Spend it Better: The natural world heals quickly when we stop harming it

Wildacres in Co Wicklow shows how damage can be reversed in a relatively short time


In summer 2018 I judged a book by its cover and picked up Isabella Tree’s Wilding in my local library. It told the story of Tree and her husband facing dwindling income from their 3,500 acre Knepp Esate farm in West Sussex. In the mother of all pivots they set about returning the farm to nature. Knepp has become a beacon of hope demonstrating the speed with which life rushes back into an intensively farmed landscape. Wildlife turned a failing farm into a hub for conservation tourism, with foraging tamworth pigs, Exmoor ponies, beavers and white storks.
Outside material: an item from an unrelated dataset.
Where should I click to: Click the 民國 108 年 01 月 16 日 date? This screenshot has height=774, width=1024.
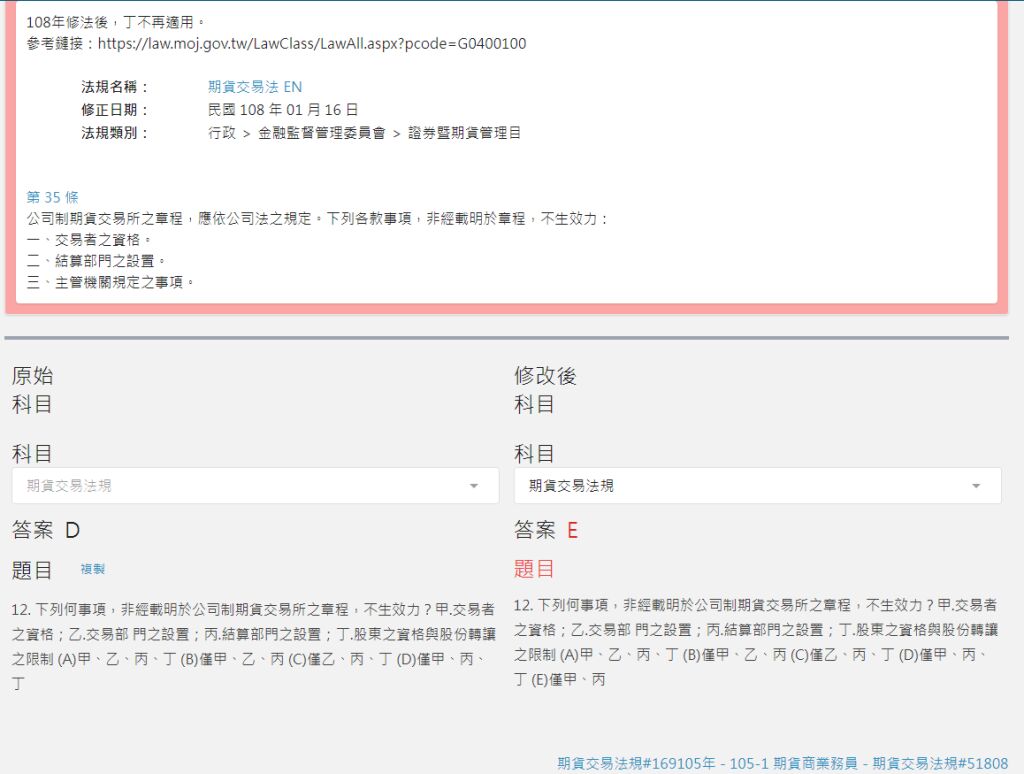[x=283, y=110]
In Ireland we have our own story of a landed estate returning to nature with Dunsany Nature Reserve. Under the stewardship of Randall Plunkett, 750 acres of the Dunsany Estate has become a nature reserve for wildlife.

Dreams of buying land for biodiversity now sit alongside the dream to build on it or farm it. In 2017, a year before Wilding put rewilding on the map, Brian O’Toole and Gilly Taylor bought 17½ acres near Redcross village in Co Wicklow “to gift back to nature”. As we begin to understand the changes we need to make to combat the climate and biodiversity crises, it is important to celebrate our wins along the way. There can be no downplaying the urgency with which we need to reverse catastrophic behaviour, but it helps if we can understand how quickly wounds heal when we stop harming the natural world.

This smallholding is already a win. In the nearly five years that have passed since Wildacres has been created, they have planted 10,000 native Irish trees, two kilometres of hedgerow, created nine wildlife ponds, a four-acre wildflower meadow, an apiary and a traditional Irish orchard. Wildacres is a social enterprise and they hope this year to welcome visiting groups for nature trails and sustainable honey tours. It is an opportunity to see (and smell and hear) land that had been heavily grazed by sheep bounce back in a few years of different management.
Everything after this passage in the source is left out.